Last week 8N went on a trip to Tideway to learn about the different jobs in construction. After gobbling up our lunch we set off from baker street all the way to Tideway headquarters! We were then greeted by the real life staff and learnt about the new super sewage system that they are making. It turns out that the sewage system we are using now is more than 150 years old and is not big enough for London’s growing population so they are using massive drilling machines to make a whole new network that will last us (in its best condition) for the next 100 years!!! The trip was really fun and I learnt lots about how sewage works and the damage happening to the River Thames ecosystem. In fact there are more than 115 species of fish and 92 species of bird living in the river thames. Overall, the trip was a blast and I had loads of fun and learnt lots.
We visited the Tideway building last Tuesday to learn about the new “supersewers” and how they are being built. Initially, I had thought that we were going to see the sewer system itself, but we spent the trip inside the office building. The room that we were given was very comfortable and had a breathtaking view of the city. The Tideway employees who led the talk were very friendly and spoke straightforwardly about their work. We were shown videos about the company and learned about the various jobs that people have at the company. For example, we learned about the role that project managers play in keeping their colleagues safe and on schedule. At one point, we even played at guessing what people’s job titles were based on their answers to questions that we asked.
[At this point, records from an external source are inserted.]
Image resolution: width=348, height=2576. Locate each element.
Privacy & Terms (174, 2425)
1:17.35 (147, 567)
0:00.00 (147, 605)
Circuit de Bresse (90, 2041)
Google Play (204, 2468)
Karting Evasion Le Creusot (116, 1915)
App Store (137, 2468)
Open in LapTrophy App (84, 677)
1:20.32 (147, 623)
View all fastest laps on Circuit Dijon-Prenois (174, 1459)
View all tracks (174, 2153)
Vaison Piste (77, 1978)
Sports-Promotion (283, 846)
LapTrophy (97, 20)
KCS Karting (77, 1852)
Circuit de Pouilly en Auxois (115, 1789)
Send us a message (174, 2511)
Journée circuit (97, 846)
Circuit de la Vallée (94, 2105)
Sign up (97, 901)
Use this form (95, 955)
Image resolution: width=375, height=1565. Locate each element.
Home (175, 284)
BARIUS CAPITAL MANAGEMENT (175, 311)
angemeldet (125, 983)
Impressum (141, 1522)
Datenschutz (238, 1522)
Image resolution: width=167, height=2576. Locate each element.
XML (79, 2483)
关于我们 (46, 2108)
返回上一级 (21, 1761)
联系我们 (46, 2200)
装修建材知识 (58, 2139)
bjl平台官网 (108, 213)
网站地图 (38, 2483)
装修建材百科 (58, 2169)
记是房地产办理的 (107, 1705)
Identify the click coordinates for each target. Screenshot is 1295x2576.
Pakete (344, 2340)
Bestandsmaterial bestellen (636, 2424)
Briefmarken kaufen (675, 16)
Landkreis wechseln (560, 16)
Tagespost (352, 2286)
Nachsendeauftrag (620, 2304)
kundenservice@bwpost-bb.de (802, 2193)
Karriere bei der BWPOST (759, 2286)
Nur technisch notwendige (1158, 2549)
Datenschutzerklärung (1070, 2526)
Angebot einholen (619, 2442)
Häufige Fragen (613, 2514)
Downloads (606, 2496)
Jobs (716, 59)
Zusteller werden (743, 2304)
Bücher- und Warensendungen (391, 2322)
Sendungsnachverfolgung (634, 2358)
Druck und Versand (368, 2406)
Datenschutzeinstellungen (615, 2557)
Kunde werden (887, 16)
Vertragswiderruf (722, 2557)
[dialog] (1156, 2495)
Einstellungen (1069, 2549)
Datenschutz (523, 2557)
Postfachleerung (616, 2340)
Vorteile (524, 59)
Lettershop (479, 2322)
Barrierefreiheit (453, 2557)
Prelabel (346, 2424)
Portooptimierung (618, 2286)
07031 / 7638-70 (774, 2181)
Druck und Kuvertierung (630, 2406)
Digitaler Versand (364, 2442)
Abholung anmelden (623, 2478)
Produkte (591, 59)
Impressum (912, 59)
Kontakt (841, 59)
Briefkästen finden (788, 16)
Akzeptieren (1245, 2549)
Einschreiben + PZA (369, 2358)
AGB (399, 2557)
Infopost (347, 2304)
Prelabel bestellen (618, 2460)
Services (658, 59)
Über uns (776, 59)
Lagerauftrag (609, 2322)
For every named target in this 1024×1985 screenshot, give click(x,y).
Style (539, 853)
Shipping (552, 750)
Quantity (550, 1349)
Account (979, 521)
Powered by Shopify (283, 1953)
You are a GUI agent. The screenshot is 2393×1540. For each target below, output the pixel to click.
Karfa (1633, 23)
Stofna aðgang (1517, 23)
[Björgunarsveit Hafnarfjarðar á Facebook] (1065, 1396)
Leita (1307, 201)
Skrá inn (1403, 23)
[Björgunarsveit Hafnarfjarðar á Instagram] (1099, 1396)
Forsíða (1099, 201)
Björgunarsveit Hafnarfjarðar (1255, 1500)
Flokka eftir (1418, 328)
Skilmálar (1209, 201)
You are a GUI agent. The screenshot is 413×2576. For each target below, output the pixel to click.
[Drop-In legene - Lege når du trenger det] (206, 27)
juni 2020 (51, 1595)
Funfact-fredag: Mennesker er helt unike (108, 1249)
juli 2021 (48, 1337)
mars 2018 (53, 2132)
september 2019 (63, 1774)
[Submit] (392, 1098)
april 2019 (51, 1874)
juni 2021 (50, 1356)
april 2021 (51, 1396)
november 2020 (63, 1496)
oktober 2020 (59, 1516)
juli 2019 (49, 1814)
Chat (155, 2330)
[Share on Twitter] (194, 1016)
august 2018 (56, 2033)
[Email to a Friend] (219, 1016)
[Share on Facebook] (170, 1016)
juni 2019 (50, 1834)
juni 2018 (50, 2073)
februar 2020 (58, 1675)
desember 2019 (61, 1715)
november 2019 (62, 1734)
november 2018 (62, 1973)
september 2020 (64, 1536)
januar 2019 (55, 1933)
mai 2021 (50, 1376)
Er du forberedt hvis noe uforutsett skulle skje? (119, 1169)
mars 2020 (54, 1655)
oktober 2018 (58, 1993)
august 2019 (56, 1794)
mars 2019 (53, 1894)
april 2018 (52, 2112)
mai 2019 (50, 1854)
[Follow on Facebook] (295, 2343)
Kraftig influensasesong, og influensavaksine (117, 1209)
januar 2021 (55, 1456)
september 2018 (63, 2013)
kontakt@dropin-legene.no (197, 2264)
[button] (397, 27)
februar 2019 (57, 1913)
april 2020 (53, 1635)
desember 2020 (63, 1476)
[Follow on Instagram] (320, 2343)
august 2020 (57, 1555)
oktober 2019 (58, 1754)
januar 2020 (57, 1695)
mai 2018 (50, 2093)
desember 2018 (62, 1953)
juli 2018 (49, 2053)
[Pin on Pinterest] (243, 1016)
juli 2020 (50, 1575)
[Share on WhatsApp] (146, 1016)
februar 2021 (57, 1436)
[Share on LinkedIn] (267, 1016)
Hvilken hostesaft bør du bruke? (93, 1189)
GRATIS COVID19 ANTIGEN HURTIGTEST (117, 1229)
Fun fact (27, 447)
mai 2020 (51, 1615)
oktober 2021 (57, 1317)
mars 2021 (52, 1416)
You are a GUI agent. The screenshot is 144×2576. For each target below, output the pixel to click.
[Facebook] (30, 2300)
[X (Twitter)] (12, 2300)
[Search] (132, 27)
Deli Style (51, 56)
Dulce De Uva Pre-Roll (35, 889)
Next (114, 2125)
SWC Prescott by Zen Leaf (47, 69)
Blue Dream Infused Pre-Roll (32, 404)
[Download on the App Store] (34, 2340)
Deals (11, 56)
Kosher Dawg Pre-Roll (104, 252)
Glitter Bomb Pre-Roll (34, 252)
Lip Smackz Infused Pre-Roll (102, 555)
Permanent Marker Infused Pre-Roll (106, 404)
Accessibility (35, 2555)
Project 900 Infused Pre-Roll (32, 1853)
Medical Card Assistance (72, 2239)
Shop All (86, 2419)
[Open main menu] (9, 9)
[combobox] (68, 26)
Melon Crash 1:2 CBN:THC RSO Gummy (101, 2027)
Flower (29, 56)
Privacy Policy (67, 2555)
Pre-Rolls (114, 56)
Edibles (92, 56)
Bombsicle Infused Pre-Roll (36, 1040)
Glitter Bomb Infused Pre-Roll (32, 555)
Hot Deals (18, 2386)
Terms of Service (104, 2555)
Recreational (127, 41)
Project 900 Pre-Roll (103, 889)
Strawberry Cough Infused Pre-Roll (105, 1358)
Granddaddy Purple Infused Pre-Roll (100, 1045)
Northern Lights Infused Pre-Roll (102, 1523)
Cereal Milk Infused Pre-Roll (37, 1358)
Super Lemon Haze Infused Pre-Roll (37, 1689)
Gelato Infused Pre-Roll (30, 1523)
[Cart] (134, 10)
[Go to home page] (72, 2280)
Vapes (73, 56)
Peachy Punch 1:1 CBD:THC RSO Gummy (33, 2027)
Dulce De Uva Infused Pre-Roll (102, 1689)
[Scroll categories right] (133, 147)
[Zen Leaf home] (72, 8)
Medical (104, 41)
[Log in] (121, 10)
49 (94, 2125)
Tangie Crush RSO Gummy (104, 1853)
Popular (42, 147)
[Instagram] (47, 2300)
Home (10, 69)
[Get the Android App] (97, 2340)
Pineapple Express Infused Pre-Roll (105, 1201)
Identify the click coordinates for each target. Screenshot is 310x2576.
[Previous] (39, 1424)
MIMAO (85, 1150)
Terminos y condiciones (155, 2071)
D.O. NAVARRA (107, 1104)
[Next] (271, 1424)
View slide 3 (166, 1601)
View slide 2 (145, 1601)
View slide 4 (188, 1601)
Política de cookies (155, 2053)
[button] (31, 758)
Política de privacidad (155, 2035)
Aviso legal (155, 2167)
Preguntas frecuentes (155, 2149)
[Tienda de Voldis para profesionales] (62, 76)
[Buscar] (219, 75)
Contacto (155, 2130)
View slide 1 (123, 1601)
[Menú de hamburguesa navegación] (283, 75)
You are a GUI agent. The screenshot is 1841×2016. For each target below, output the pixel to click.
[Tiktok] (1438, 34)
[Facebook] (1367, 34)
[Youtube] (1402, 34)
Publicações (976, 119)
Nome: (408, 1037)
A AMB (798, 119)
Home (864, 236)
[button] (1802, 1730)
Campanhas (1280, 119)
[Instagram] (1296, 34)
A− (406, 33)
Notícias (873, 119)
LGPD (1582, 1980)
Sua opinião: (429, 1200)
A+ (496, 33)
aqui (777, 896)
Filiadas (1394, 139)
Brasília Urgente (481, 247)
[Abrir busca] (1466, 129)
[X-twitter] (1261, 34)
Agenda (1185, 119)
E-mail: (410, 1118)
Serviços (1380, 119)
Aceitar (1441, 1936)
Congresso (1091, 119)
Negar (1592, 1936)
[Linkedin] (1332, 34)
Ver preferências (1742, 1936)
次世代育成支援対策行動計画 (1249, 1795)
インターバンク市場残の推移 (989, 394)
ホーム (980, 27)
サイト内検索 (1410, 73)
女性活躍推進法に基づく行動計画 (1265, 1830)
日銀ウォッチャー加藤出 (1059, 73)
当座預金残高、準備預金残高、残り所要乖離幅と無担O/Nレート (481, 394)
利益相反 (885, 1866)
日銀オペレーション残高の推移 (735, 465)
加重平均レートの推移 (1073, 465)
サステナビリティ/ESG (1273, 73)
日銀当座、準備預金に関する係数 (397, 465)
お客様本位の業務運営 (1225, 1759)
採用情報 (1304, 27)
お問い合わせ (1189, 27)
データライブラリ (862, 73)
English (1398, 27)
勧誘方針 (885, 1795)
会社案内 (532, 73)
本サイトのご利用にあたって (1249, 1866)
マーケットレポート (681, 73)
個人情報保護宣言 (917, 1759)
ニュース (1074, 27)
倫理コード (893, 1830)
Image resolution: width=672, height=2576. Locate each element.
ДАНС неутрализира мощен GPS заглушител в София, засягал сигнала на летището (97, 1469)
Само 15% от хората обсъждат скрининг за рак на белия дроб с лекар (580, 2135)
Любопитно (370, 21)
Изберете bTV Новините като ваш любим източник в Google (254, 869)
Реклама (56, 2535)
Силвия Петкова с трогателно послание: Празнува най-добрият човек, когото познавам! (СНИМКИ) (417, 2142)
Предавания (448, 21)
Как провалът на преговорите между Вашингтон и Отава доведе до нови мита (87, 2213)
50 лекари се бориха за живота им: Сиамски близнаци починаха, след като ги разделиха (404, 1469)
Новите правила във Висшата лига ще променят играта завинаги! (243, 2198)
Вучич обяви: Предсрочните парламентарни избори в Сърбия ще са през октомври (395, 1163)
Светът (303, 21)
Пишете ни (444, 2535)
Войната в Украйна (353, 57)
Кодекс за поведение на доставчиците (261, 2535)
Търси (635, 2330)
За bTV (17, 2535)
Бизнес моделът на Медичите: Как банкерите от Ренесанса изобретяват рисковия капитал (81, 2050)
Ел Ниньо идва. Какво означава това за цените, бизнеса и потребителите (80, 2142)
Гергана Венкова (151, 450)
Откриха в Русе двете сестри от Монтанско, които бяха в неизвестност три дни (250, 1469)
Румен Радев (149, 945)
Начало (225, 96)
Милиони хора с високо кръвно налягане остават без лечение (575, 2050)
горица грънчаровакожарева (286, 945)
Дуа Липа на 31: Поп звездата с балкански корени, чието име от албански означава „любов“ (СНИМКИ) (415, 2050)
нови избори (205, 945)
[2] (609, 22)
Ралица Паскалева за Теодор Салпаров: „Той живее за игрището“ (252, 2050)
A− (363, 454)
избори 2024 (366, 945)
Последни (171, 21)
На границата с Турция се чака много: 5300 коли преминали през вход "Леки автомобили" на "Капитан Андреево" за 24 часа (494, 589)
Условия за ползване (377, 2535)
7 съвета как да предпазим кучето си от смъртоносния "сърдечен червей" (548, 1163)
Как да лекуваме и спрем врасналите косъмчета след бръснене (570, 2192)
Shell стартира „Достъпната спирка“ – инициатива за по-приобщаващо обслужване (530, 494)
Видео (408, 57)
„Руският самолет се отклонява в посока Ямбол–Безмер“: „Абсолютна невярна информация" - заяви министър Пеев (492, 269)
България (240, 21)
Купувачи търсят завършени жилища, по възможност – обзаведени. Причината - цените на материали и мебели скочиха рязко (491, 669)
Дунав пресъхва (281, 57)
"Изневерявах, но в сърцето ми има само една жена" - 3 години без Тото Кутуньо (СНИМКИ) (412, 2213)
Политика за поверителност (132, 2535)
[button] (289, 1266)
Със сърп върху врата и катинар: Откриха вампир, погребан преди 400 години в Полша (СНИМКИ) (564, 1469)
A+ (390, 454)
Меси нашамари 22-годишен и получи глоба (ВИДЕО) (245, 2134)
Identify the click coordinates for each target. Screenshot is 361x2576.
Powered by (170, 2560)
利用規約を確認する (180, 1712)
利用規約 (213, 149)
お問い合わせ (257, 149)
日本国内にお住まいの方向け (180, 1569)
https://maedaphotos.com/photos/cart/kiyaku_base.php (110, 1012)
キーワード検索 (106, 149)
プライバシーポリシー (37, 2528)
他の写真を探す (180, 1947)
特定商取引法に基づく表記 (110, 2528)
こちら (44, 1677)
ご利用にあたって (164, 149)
The project itself will have cost over £4.3 billion by the time that it is finished in the first half of 2025. This cost has been partly funded by increased costs for Thames Water customers and partly by independent investors in special-purpose companies specifically made for this project. Being 15 miles long and the width of three London buses, the tunnel is planned to intercept at least 94% of the millions of tonnes of sewage overflowing into the tidal Thames every year. It is hoped that the sewage waste being collected can be used for renewable energy and that the water can be cleaned and allowed into the environment without the pollution that is being caused by overflow from the Victorian sewage systems that we are currently using.